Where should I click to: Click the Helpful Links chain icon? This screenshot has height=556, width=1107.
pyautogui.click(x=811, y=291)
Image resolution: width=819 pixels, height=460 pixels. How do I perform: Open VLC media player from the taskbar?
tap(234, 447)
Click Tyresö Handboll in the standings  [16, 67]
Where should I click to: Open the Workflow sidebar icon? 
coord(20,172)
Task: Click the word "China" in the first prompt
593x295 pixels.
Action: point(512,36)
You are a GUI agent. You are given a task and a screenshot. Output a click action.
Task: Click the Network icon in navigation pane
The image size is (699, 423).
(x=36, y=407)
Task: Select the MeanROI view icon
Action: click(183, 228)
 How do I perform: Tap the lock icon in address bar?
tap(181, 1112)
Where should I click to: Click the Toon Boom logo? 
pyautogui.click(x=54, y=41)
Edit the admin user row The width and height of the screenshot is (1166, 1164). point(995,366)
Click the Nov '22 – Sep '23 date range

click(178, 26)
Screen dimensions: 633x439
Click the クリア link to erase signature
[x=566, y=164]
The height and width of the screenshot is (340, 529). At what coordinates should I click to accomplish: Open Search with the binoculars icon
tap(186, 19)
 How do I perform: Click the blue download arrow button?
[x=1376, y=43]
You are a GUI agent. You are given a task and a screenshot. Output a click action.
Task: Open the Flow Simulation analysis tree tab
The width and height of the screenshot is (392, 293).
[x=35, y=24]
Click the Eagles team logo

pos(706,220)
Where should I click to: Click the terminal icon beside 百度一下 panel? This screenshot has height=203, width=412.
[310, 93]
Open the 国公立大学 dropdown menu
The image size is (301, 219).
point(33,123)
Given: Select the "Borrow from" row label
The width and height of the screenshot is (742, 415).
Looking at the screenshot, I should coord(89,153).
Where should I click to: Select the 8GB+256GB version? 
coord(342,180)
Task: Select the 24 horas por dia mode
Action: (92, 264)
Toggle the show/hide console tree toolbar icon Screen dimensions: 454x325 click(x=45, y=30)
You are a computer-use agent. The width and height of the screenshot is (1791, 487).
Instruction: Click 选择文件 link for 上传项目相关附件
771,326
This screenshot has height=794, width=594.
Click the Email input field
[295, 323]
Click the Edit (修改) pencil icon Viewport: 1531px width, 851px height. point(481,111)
|---|
Copy out all of the material above line for line, with no changes.

Final answer.
Where should I click to: Click the Helpful Links chain icon? This screenshot has height=556, width=1107.
pyautogui.click(x=811, y=291)
Image resolution: width=819 pixels, height=460 pixels. How do I perform: Open VLC media player from the taskbar?
tap(234, 447)
Click Tyresö Handboll in the standings  [16, 67]
Where should I click to: Open the Workflow sidebar icon? 
coord(20,172)
Task: Click the word "China" in the first prompt
593x295 pixels.
Action: point(512,36)
You are a GUI agent. You are given a task and a screenshot. Output a click action.
Task: Click the Network icon in navigation pane
The image size is (699, 423).
(x=36, y=407)
Task: Select the MeanROI view icon
Action: click(183, 228)
 How do I perform: Tap the lock icon in address bar?
tap(181, 1112)
Where should I click to: Click the Toon Boom logo? 
pyautogui.click(x=54, y=41)
Edit the admin user row The width and height of the screenshot is (1166, 1164). point(995,366)
Click the Nov '22 – Sep '23 date range

click(178, 26)
Screen dimensions: 633x439
Click the クリア link to erase signature
[x=566, y=164]
The height and width of the screenshot is (340, 529). At what coordinates should I click to accomplish: Open Search with the binoculars icon
tap(186, 19)
 How do I perform: Click the blue download arrow button?
[x=1376, y=43]
You are a GUI agent. You are given a task and a screenshot. Output a click action.
Task: Open the Flow Simulation analysis tree tab
The width and height of the screenshot is (392, 293).
[x=35, y=24]
Click the Eagles team logo

pos(706,220)
Where should I click to: Click the terminal icon beside 百度一下 panel? This screenshot has height=203, width=412.
[310, 93]
Open the 国公立大学 dropdown menu
The image size is (301, 219).
point(33,123)
Given: Select the "Borrow from" row label
The width and height of the screenshot is (742, 415).
Looking at the screenshot, I should coord(89,153).
Where should I click to: Select the 8GB+256GB version? 
coord(342,180)
Task: Select the 24 horas por dia mode
Action: (92, 264)
Toggle the show/hide console tree toolbar icon Screen dimensions: 454x325 click(x=45, y=30)
You are a computer-use agent. The width and height of the screenshot is (1791, 487).
Instruction: Click 选择文件 link for 上传项目相关附件
771,326
This screenshot has height=794, width=594.
Click the Email input field
[295, 323]
Click the Edit (修改) pencil icon Viewport: 1531px width, 851px height. point(481,111)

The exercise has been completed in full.